Отрывок для чтения:
━━━━━━━━━━
Сперва Леонович забрал у меня поэзию, о чем я думаю с грустью. Последние строки, как вопль отчаянья, вырвавшийся из груди, я написал на Дальнем Востоке, куда меня забросила судьба: я летал на самолетах, прыгал с парашютом, изображал из себя диверсанта-разведчика, играл, как ребенок, в войну по прихоти военкомата, на весь полумиллионный город Сталинск я был единственным, кто числился по армейской специальности как военный переводчик с китайским языком, вот меня зоркий глаз и заметил, а рука выдернула. Остались стихи.
Часто вижу над городом
Белые купола,
Будто катится гордая
Поседевшая голова.
Вот чалмою восточною
Поклонилась земле.
━━━━━━━━━━
Исходные данные:
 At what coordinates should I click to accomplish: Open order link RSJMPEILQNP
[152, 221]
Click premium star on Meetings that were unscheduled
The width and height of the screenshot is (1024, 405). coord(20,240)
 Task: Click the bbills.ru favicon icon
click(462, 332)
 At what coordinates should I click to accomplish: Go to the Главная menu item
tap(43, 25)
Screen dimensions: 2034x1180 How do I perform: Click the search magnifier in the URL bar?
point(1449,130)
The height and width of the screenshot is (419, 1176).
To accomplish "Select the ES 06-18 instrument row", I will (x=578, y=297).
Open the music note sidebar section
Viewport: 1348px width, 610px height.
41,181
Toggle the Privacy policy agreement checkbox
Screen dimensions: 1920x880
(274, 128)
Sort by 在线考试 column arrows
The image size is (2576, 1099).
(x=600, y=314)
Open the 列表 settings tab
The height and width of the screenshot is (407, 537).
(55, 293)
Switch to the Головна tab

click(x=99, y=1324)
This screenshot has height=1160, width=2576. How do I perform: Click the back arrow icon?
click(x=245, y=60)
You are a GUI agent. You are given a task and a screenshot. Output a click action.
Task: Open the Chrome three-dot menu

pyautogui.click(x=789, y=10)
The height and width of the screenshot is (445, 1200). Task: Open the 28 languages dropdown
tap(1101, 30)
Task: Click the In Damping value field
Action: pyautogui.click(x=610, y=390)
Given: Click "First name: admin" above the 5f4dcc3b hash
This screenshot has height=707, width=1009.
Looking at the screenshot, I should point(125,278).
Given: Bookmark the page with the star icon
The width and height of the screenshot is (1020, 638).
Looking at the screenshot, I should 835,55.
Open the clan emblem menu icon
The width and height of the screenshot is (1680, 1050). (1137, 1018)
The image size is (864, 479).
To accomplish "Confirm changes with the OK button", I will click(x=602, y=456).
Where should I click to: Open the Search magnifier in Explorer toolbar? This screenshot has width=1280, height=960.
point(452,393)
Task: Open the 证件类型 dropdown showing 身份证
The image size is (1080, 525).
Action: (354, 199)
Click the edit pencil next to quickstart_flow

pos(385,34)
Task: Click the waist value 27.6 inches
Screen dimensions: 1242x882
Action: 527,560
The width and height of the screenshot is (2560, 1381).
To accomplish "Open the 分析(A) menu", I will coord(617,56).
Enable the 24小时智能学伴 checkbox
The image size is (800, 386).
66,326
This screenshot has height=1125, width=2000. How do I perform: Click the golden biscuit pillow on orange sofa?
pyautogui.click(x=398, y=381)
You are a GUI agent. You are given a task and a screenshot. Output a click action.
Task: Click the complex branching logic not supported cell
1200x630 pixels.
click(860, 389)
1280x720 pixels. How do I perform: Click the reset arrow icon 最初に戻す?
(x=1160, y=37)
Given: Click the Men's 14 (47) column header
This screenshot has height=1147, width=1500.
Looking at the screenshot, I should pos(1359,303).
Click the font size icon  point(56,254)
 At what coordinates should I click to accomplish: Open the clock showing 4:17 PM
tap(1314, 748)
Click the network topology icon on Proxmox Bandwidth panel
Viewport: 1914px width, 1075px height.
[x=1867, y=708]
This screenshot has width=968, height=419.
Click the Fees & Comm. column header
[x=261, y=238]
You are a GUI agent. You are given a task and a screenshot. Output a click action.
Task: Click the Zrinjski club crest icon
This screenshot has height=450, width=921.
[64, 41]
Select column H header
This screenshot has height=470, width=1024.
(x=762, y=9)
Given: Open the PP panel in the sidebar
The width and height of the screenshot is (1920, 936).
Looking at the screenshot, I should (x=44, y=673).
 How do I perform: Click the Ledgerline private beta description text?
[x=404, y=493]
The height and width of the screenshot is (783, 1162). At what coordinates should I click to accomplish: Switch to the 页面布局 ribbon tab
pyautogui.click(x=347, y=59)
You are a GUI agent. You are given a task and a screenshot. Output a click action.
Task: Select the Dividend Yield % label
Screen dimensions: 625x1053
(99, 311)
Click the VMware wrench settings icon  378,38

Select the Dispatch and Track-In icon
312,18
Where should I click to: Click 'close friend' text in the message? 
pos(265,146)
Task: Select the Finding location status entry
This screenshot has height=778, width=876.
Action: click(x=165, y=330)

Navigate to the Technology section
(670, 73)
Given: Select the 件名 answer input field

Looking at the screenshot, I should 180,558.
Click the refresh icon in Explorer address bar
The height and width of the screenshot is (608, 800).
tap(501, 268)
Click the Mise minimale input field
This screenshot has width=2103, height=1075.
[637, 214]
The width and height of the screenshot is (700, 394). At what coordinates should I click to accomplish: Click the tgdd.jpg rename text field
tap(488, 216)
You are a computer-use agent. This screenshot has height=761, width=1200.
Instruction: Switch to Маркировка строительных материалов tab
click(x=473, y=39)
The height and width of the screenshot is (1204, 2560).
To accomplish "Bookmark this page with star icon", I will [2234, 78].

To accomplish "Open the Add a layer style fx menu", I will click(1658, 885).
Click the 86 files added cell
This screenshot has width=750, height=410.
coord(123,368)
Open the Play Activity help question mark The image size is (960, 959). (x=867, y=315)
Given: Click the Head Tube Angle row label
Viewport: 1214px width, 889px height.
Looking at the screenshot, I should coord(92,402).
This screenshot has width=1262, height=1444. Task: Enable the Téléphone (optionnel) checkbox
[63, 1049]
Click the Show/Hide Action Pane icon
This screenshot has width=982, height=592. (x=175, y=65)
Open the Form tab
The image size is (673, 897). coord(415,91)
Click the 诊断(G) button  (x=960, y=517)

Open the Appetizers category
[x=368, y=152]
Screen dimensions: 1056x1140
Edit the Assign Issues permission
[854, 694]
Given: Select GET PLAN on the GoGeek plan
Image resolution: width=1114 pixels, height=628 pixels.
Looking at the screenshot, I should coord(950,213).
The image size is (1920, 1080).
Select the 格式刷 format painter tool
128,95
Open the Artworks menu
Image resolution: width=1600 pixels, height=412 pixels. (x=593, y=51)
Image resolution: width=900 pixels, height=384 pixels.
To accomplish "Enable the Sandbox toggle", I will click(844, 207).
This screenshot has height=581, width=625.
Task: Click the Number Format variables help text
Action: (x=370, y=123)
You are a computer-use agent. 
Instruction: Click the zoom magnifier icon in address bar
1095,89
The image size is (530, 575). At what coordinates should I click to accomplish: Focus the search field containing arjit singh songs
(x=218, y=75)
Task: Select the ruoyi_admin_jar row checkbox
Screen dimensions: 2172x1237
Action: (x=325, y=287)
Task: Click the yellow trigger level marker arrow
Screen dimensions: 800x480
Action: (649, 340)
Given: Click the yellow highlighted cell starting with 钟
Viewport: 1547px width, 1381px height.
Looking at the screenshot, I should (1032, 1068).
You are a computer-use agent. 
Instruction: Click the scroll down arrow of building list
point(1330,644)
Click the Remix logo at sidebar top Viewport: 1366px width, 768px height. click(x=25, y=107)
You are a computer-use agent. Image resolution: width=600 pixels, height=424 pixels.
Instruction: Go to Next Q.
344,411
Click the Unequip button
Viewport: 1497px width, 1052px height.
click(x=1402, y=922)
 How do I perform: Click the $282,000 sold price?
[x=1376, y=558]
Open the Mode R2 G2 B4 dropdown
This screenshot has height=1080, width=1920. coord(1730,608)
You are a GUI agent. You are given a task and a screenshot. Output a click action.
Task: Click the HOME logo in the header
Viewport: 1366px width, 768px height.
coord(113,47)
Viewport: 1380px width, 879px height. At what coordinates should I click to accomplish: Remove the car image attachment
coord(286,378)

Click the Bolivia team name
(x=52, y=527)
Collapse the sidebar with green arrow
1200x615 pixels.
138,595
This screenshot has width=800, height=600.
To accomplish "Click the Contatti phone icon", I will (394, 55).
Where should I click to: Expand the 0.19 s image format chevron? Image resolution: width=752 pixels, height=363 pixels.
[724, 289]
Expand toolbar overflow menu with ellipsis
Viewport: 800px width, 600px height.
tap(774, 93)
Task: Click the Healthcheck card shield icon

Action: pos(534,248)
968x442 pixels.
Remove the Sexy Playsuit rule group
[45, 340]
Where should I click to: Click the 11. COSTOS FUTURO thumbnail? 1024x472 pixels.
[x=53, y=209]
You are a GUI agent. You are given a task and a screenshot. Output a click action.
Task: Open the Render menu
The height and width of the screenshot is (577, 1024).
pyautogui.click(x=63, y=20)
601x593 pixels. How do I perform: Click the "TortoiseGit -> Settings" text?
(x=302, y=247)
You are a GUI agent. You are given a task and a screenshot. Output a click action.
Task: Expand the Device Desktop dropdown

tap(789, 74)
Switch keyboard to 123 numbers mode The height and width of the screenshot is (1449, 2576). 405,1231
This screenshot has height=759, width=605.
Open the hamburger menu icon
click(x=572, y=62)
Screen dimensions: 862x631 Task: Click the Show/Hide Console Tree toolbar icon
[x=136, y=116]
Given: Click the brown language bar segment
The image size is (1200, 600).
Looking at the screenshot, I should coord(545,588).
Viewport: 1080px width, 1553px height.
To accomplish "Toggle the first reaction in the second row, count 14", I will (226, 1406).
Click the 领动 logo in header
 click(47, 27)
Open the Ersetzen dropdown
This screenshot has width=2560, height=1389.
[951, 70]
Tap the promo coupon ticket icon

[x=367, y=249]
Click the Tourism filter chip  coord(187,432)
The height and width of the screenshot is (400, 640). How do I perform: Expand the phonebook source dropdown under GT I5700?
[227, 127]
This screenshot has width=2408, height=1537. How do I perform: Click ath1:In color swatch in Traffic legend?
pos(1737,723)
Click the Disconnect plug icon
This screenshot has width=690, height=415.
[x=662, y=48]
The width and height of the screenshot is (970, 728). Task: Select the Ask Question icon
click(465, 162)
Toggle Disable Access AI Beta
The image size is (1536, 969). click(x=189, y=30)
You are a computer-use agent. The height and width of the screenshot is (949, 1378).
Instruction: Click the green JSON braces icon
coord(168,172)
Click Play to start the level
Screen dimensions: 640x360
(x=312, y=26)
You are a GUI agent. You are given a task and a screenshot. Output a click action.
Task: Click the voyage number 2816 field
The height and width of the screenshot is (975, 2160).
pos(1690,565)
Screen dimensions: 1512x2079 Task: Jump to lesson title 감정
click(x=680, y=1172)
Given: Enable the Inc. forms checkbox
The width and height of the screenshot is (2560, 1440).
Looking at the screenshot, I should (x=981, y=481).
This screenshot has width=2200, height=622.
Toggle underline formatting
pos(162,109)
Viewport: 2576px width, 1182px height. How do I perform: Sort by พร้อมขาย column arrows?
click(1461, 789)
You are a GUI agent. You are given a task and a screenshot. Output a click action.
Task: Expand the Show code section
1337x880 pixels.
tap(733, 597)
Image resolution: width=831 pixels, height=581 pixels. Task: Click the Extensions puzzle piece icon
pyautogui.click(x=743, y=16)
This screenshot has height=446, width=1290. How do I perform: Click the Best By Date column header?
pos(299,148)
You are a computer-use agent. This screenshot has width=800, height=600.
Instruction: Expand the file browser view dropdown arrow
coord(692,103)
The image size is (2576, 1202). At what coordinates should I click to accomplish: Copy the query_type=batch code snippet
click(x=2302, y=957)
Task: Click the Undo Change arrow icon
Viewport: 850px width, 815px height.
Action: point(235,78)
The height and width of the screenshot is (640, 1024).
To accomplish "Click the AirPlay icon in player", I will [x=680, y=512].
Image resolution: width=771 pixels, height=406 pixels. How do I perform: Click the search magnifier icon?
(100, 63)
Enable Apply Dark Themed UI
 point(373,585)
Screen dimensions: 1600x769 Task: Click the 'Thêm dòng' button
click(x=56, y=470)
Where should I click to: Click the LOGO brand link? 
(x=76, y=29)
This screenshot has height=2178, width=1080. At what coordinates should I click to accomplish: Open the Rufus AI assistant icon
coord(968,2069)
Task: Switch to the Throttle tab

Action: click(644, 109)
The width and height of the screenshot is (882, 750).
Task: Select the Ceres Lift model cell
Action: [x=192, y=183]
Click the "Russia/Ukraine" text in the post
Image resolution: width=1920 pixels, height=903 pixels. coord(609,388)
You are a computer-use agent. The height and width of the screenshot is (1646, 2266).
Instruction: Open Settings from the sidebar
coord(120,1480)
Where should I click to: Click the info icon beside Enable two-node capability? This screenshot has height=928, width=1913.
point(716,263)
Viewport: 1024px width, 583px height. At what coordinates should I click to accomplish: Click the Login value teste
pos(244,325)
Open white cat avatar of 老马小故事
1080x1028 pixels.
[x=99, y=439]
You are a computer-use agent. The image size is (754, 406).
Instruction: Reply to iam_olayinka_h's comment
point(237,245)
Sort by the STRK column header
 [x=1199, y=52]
━━━━━━━━━━
Задание 1: Какая армейская специальность числилась за рассказчиком в отрывке?
Задание 2: Верни из отрывка дословно часть, которая открывается словами, содержащими «Сперва Леонович забрал», и закрывается словами «Поклонилась земле.».

Ответ на задание 1: Военный переводчик с китайским языком.

Ответ на задание 2:
Сперва Леонович забрал у меня поэзию, о чем я думаю с грустью. Последние строки, как вопль отчаянья, вырвавшийся из груди, я написал на Дальнем Востоке, куда меня забросила судьба: я летал на самолетах, прыгал с парашютом, изображал из себя диверсанта-разведчика, играл, как ребенок, в войну по прихоти военкомата, на весь полумиллионный город Сталинск я был единственным, кто числился по армейской специальности как военный переводчик с китайским языком, вот меня зоркий глаз и заметил, а рука выдернула. Остались стихи.
Часто вижу над городом
Белые купола,
Будто катится гордая
Поседевшая голова.
Вот чалмою восточною
Поклонилась земле.